Aprofundando um pouco mais essa noção de soberania, Wright destaca a pessoa de Jesus. Na sua vida, morte e ressurreição, Jesus expressa a soberania de Deus, sinalizando o seu Reino. Logo, tanto o que Jesus fez quanto o que a sua igreja é chamada a fazer sinalizam o governo ou o reinado de Deus sobre este mundo caótico. Esse governo ou reinando já está presente, mas ainda não em sua plenitude. Assim, o autor diz: “A pessoa de Jesus é a razão pela qual a humanidade deve abandonar a idolatria, a injustiça e toda iniquidade. A cruz é o lugar onde todos os sofrimentos e horrores do mundo foram amontoados e tratados. A ressurreição é o lançamento da nova criação, seu governo salvador sobre a terra – a começar do corpo físico do próprio Jesus.”. Ele continua: “A aplicação é óbvia. Jesus está dizendo: ‘Não haverá mais sinal de advertência após a morte do filho’.”. Assim sendo, é a mensagem do Evangelho que chama as pessoas a Deus, não a do coronavírus.

Já no fim do seu livro, Wright declara: “Parte da resposta à pergunta: ‘onde Deus está na pandemia?’ deve ser: ‘Lá, na linha de frente, sofrendo e morrendo para trazer cura e esperança’.”. Não é exatamente assim que Deus se revela em Cristo? Não é exatamente isso que somos chamados a fazer também? Por fim, o autor afirma: “Deus sempre quis governar seu mundo por meio do ser humano. Faz parte do que significa ser feito à imagem de Deus. Tal propósito foi gloriosamente cumprido no ser humano Jesus; e a forma como a criação finalmente se transformará naquilo que sempre deveria ter sido acontecerá por meio do governo sábio, salvador e restaurador de seres humanos renovados e ressuscitados.”. Ele continua: “Mas o que isso significa na prática, afinal? Significa que, quando o mundo passa por grandes convulsões, seguidores de Jesus são chamados a ser pessoas de oração no lugar em que o mundo está sofrendo.”.

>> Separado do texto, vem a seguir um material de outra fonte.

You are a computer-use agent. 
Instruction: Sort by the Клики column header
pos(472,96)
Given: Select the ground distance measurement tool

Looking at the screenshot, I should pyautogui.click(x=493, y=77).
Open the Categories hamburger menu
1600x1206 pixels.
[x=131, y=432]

Concluo afirmando que Deus é soberano, sem determinismo e que nós somos livres, com responsabilidade. Neste tempo de pandemia, somos chamados a chorar, a orar e a sinalizar o Reino de Deus. Fazemos isso na esperança de que essa pandemia vai passar.

 

Que Deus nos livre, em breve, dessa provação! Que livre toda a humanidade!

 

Luiz Felipe Xavier.

 

Anteontem (28/09), ultrapassamos a marca de 1 milhão de mortos por Covid-19 no mundo. Destes, mais de 142 mil no Brasil. Lamento por aqueles que perderam a sua vida e oro por aqueles que se encontram enlutados.